#### [Prompt]
Beginning with the line in which "Given: Open the Bookmarks menu in menu bar" appears, transcribe each line word for word until the records end. Do not include pictures.
※
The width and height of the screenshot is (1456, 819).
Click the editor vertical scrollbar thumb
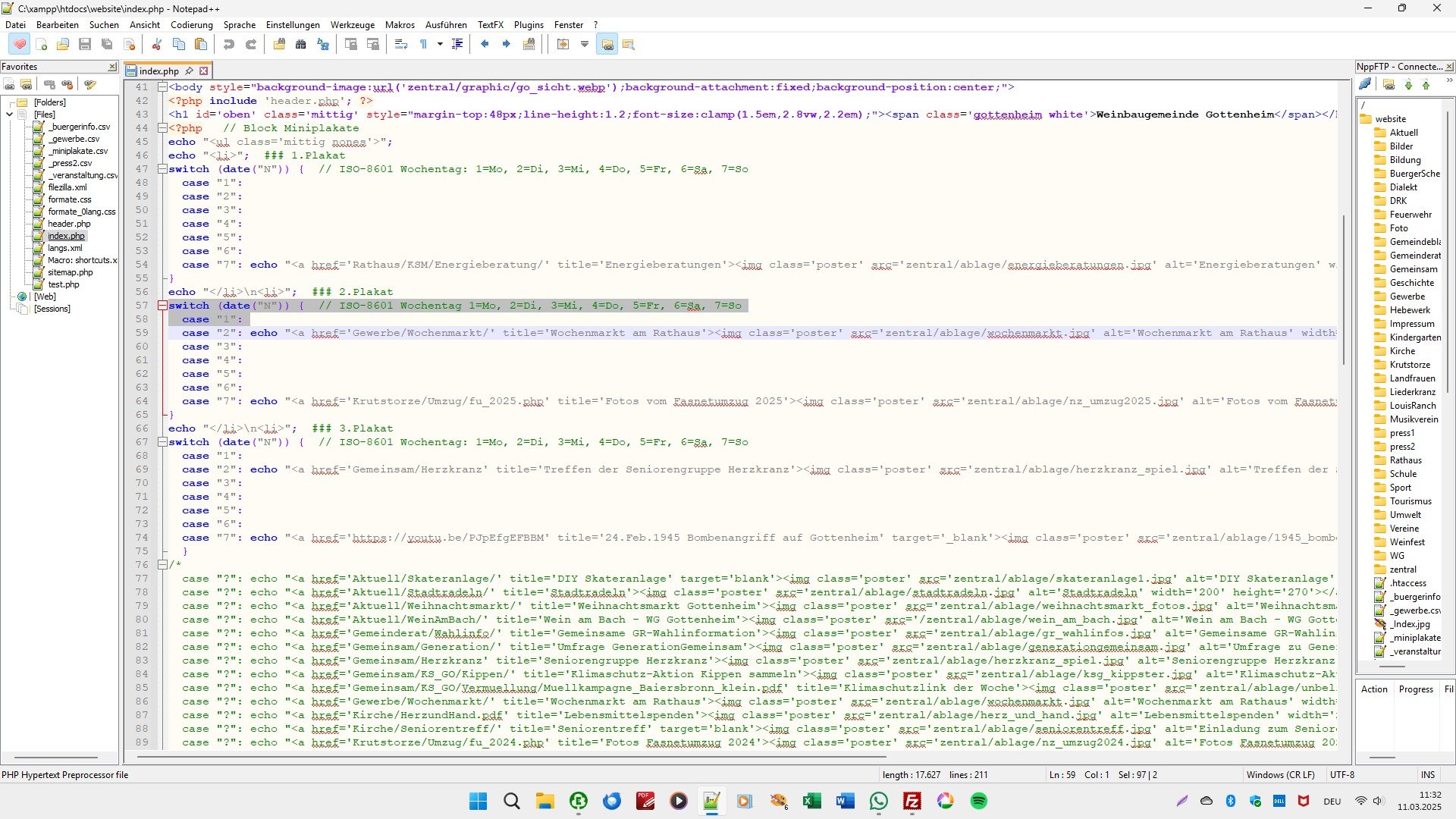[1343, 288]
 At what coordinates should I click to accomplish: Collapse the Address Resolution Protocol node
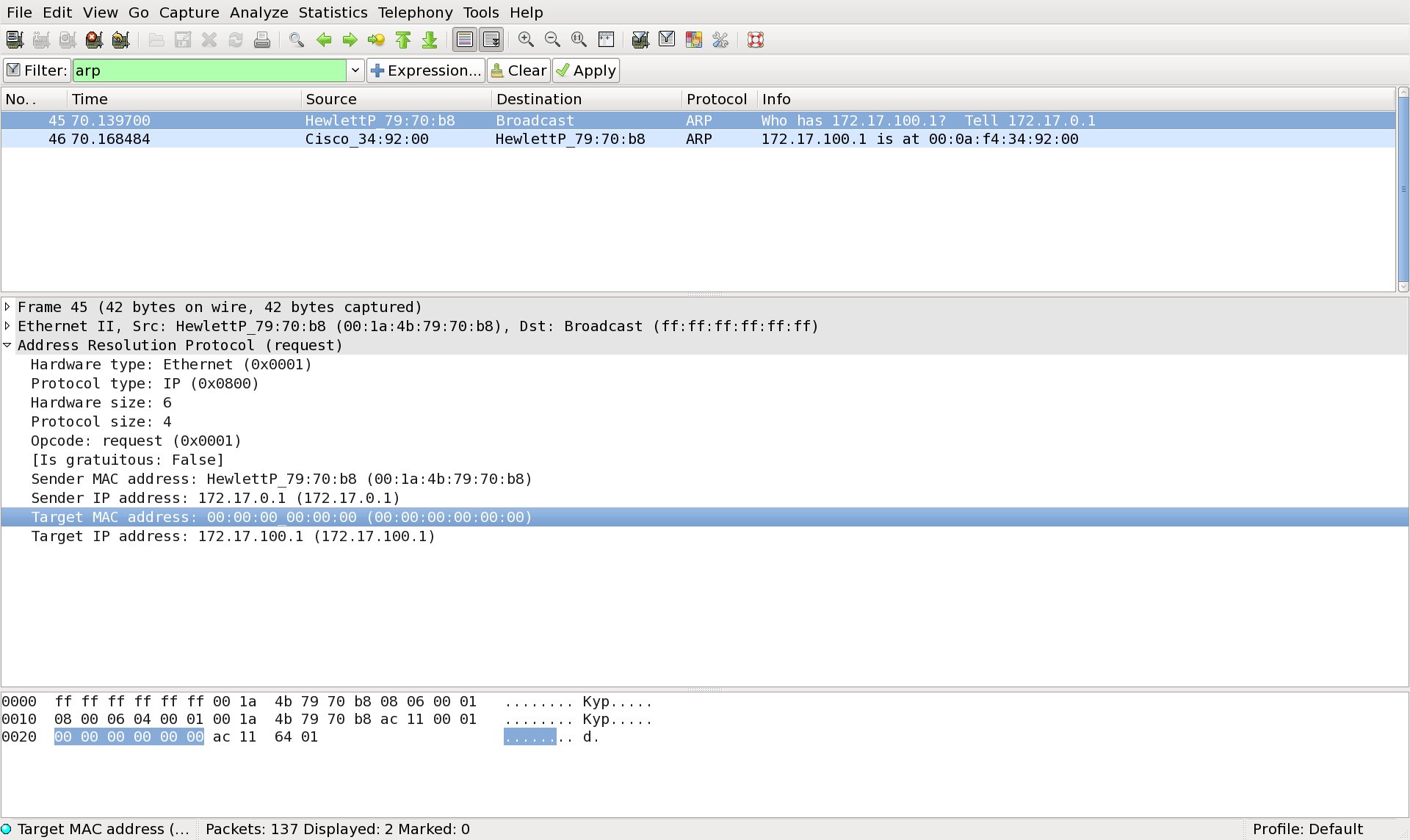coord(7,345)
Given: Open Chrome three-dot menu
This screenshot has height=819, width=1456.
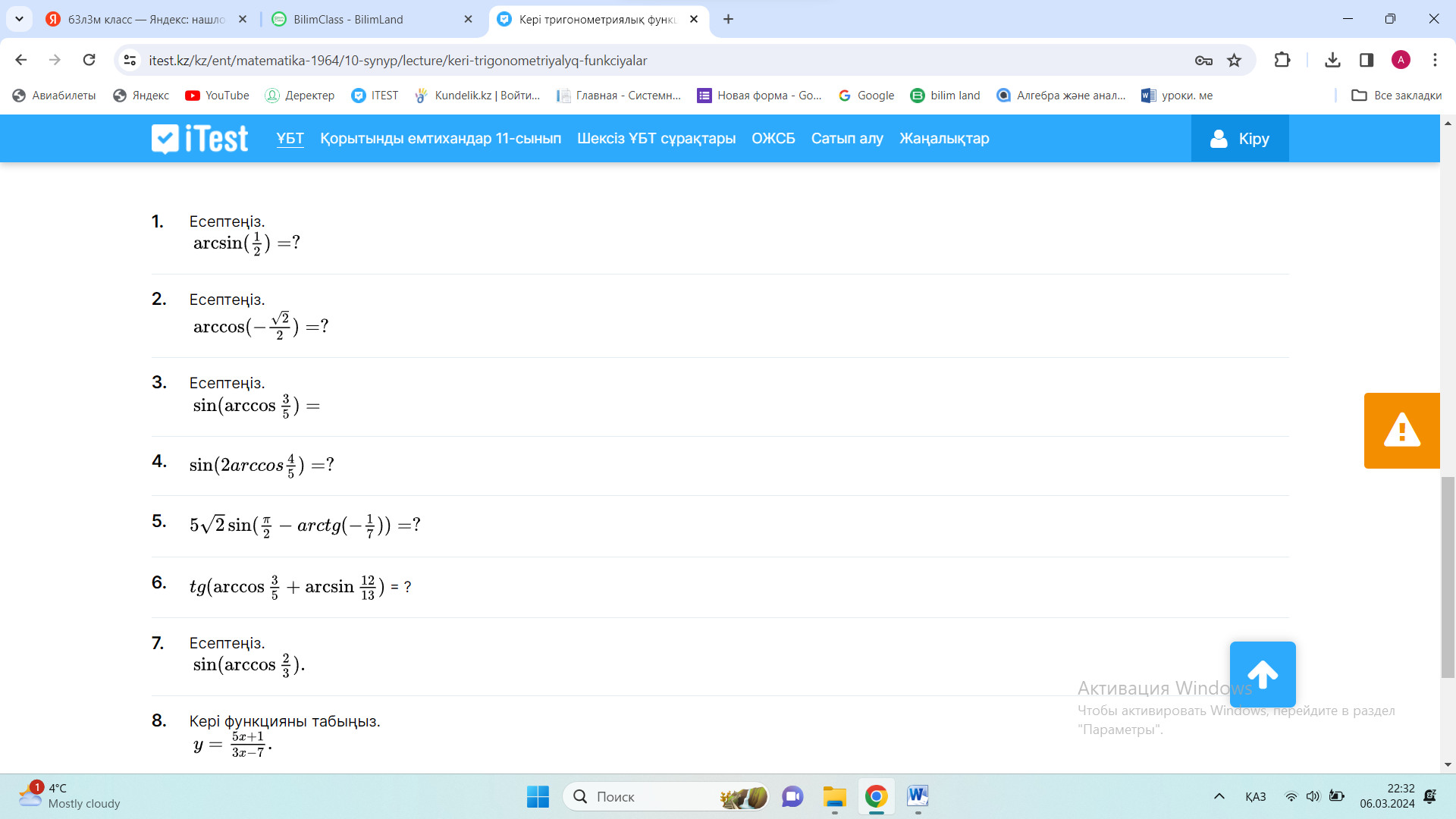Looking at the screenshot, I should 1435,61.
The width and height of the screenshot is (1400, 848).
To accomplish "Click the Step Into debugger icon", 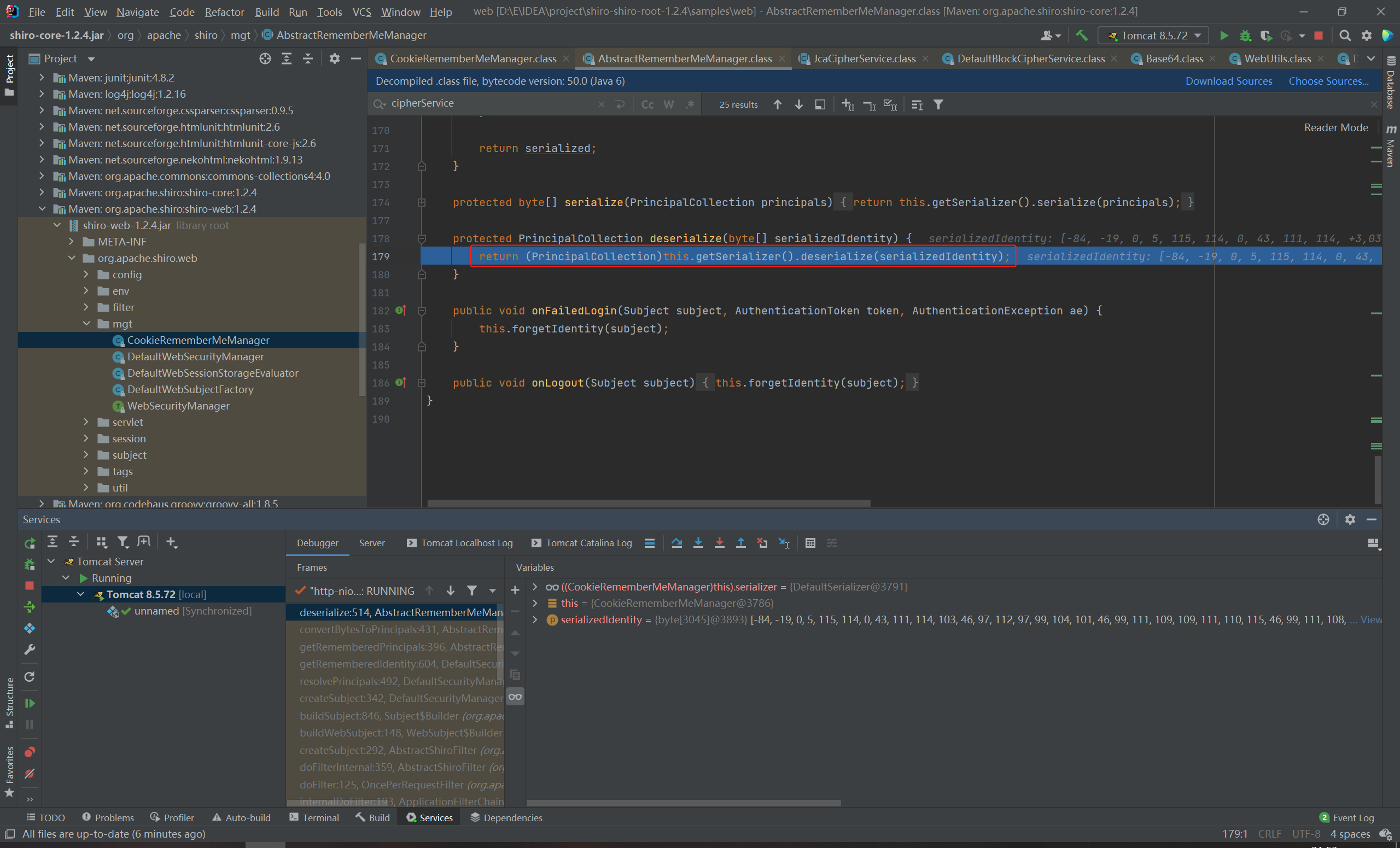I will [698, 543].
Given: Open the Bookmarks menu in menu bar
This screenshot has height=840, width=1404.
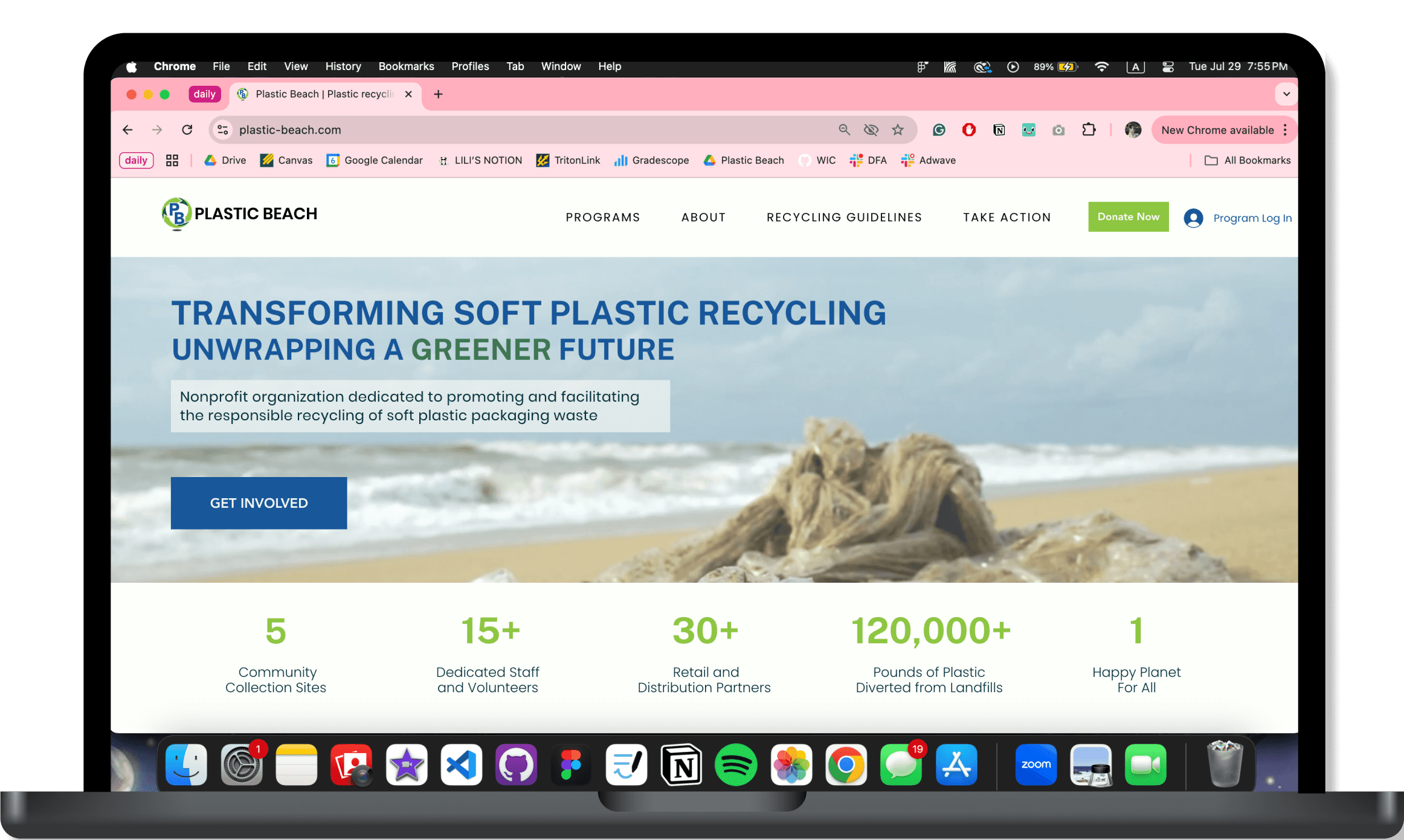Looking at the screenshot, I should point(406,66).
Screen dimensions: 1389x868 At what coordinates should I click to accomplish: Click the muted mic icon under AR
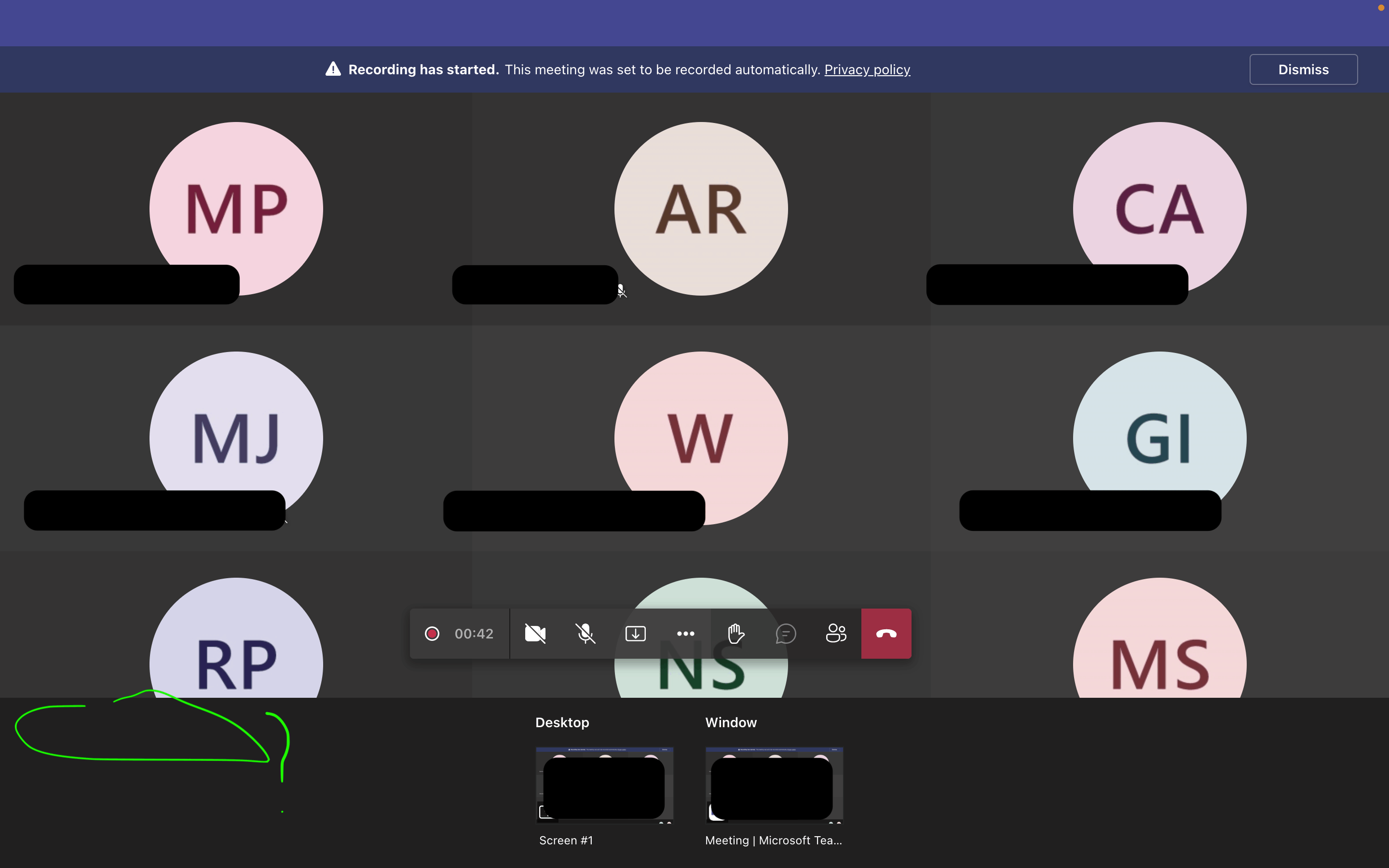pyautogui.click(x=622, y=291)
※
#### [Solution to this problem]
Given: Open the Bookmarks menu in menu bar
This screenshot has height=840, width=1404.
Looking at the screenshot, I should point(406,66).
Screen dimensions: 1389x868 At what coordinates should I click to accomplish: Click the muted mic icon under AR
pyautogui.click(x=622, y=291)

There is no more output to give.